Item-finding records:

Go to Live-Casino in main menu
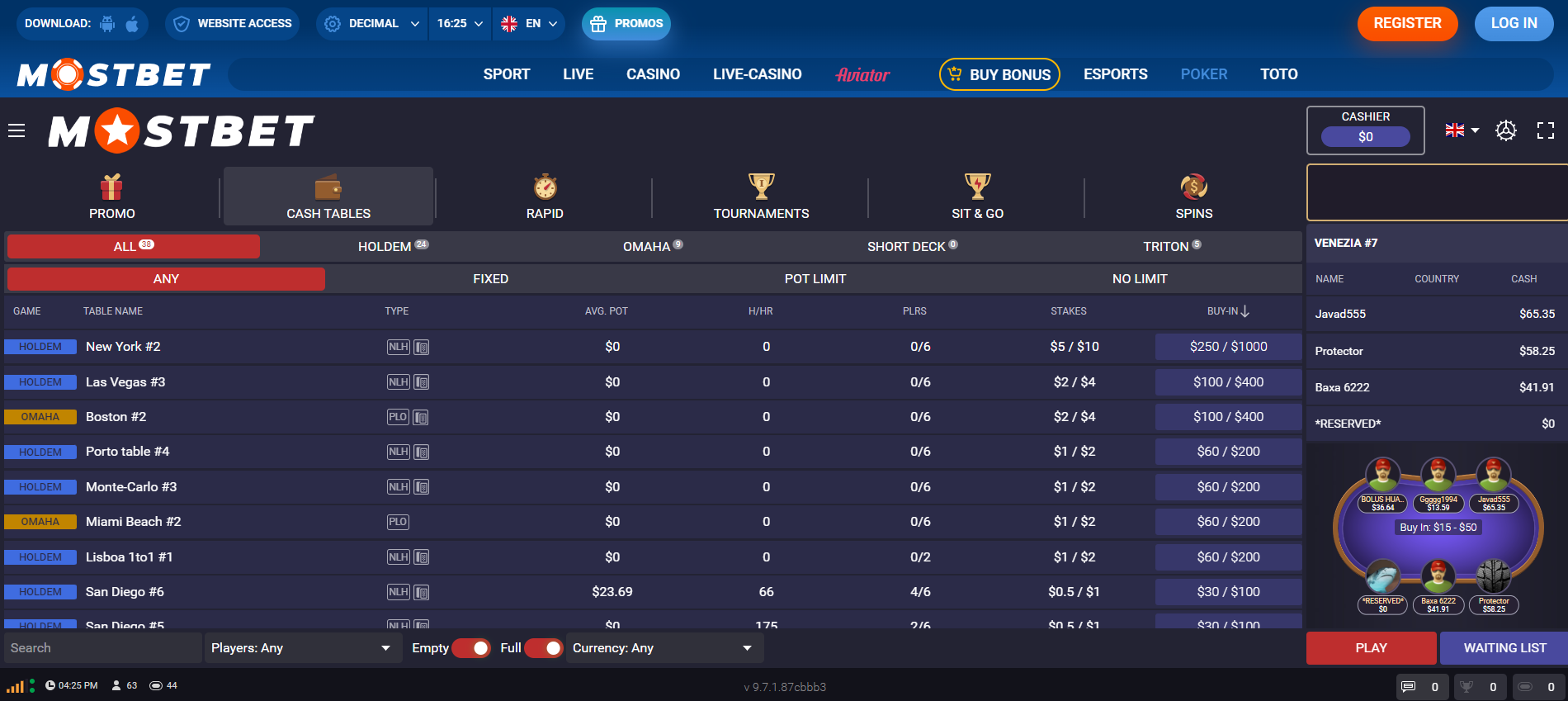 (x=757, y=74)
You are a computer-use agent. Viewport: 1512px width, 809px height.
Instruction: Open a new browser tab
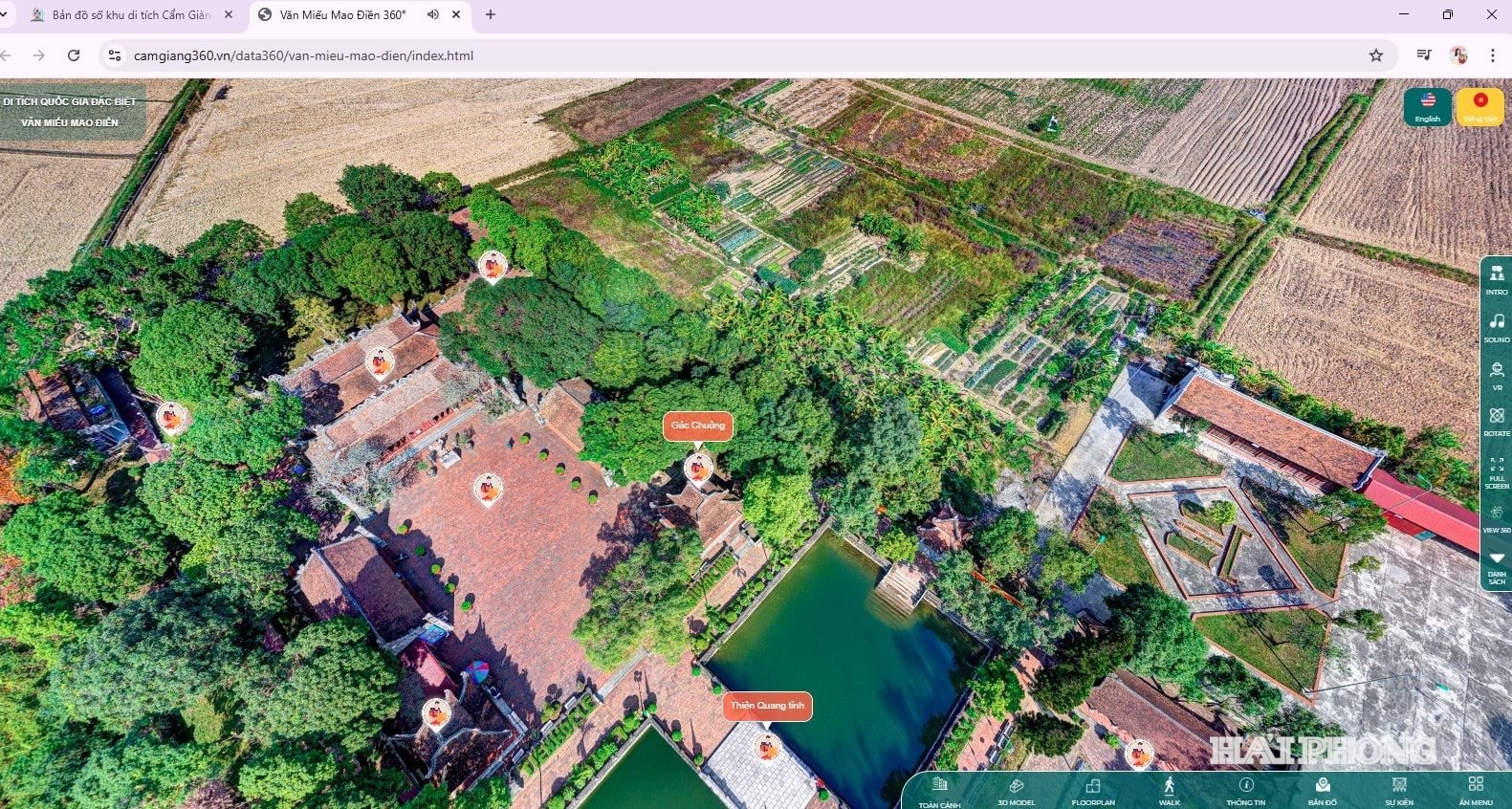coord(491,15)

■ **Task requirements**
Write out every line of the data above word for word, leaving out the pictures.

■ **Finished task**
Go to Live-Casino in main menu
 (x=757, y=74)
You are a computer-use agent. Viewport: 1512px width, 809px height.
Instruction: Open a new browser tab
coord(491,15)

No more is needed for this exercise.